Comparing YOLOv8 performance in detecting Cheerios boxes in synthetic images (bottom row) and real images (top row)

In this blog, we’ll give you a high level overview of training a YOLOv8 model using Falcon, our digital twin simulation platform. We cover how to create scenarios, generate data from digital twins, train and test your model, and introduce best practices for getting high performance results.

This process is also covered in the video (below) by Duality's Community Manager, Rebekah Bogdanoff, making it easy to follow along with the entire exercise.

‍Note: This blog offers a glimpse into the content of Falcon EDU Exercises 1 and 2. Anyone can try these exercises for themselves and access the more detailed documentation that walks through the entire process. Simply sign up for the free EDU tier of Falcon, and start today: Create Account - FalconCloud by Duality AI .

Why YOLOv8?

For these exercises, we’ll use YOLOv8 (You Only Look Once), a powerful model optimized for lightweight hardware and high-speed performance. While it may not be as advanced as some newer models, its excellent compute-cost-to-performance ratio makes it versatile across various setups. Pre-trained YOLO models save time and boost accuracy, making them a great starting point. While here we focus on Object Detection, YOLOv8 also supports tasks like pose estimation and instance segmentation, which is useful for broader AI explorations.

Why Object Detection?

Object detection is the foundational action for a wide variety of perception modules common on today's robots and AI powered systems, enabling vital tasks that include:

Navigation for autonomous vehicles
Obstacle avoidance for drones
Registerless checkout
And much, much more!

While object detection is a well-established task, it is constantly being improved upon by new models and new techniques. The exercise allows us to introduce a very powerful and common model to individuals that may be newer to this field. It also allows us to teach our users a wide array of vital concepts in an easily accessible exercise.

Why Use Synthetic Data?

Synthetic data is generated from simulated real-world environments to create labeled datasets for training AI models. Its benefits include:

Efficiency: Eliminate costly and time-consuming data collection and labeling efforts.
Customizability: Tailor datasets for specific tasks that may require detecting rare edge cases or operating in varying lighting conditions.
Scalability: Generate diverse datasets on demand.

For these exercises, we trained YOLOv8 to detect two objects, a cereal box and a soup can, in an indoor setting. Using Falcon, we replicated real-world conditions while introducing randomness for more robust results. This includes object pose variations, visual occlusions, and diverse lighting conditions.

Step 1: Creating a Dataset in FalconEditor

For generating synthetic data, we use FalconEditor- our integrated development environment that lets us create any scenario of interest, deploy virtual sensors, run simulations, and generate data all in one place.

Our documentation (1. Binary Install - Documentation - FalconCloud by Duality AI) walks you through the installation and configuration of FalconEditor.

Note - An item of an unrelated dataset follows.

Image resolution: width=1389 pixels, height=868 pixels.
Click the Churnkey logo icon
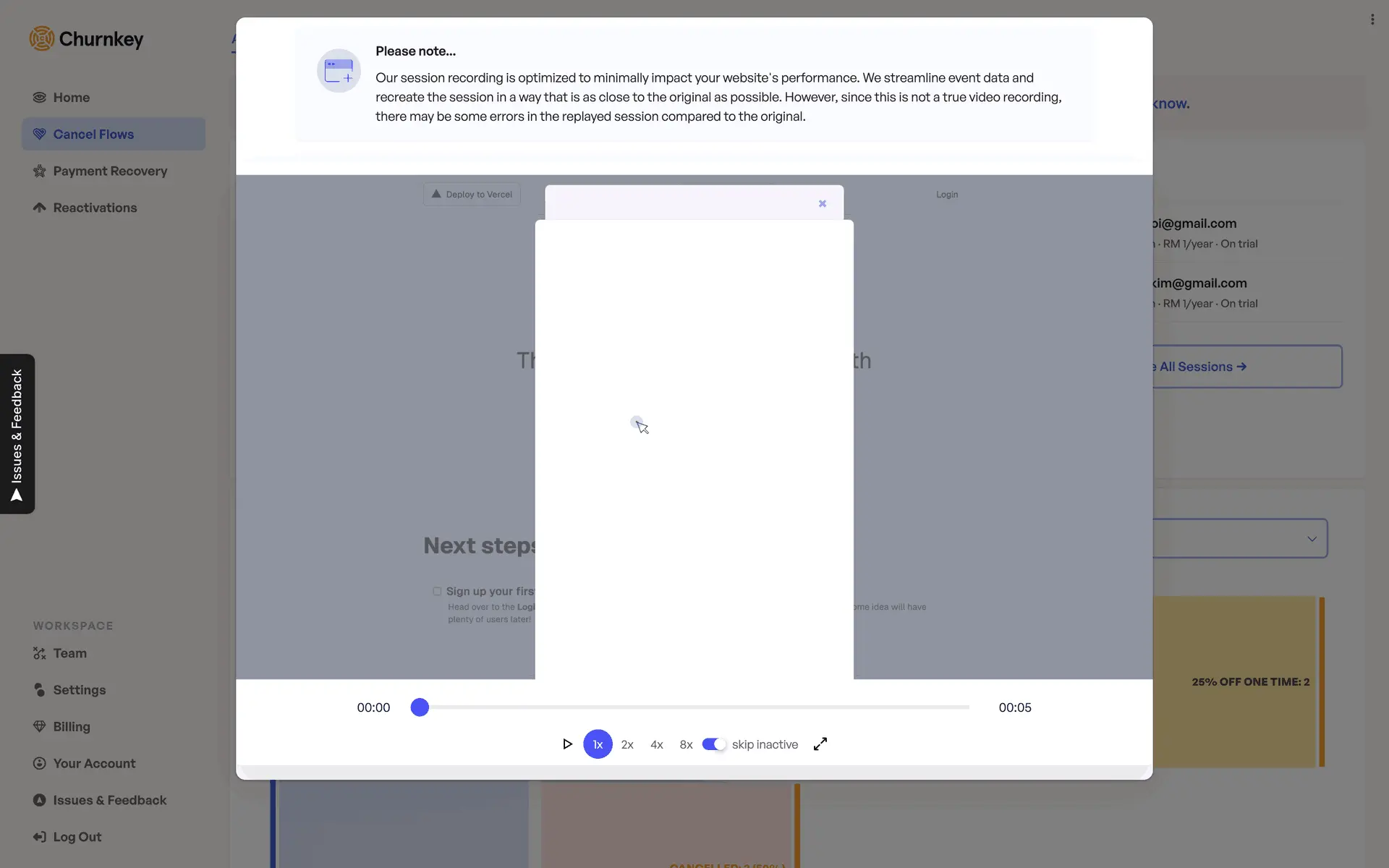(42, 39)

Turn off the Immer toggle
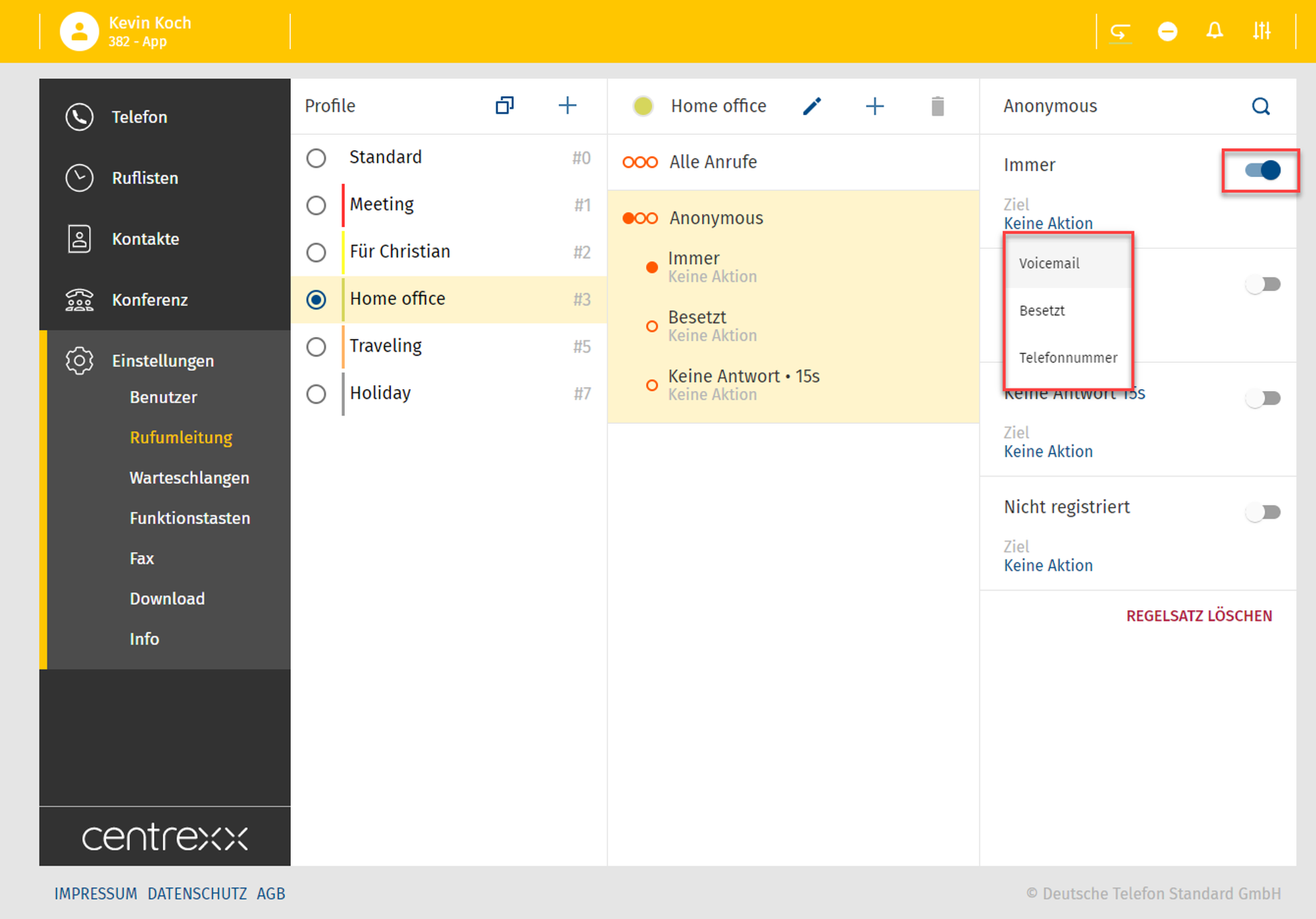(x=1263, y=171)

Just create a free EDU account to get started.

Simulation Setup

The scenarios contain 4 main components:

Digital Twin of an Object for Detection: A Cheerios box for Exercise 1 and a soup can (or twin of your choosing) for Exercise 2.
Environment: It’s crucial to align the virtual environment with real-world testing scenarios. A small room simulating indoor lighting conditions. ‍
Digital Twins of Other Objects: various other objects to add variety and realism to the training data and produce a more robust model.‍
Sensor: A camera for capturing the images.

Note: All of the digital twins and assets needed to run this scenario are provided for free in FalconCloud, which you can access with the EDU account.

Setting up the scenario with hero object, additional clutter object, and a virtual camera sensor.

Creating Intentional Data

While we could place the main object anywhere in the room, and similarly, place the camera in any desired location, our goal is to create an intentional, information rich data set that is indistinguishable from one that could exist in the real-world (read more about how to make this type of robust datasets here). To achieve this, we need to consider some parameters.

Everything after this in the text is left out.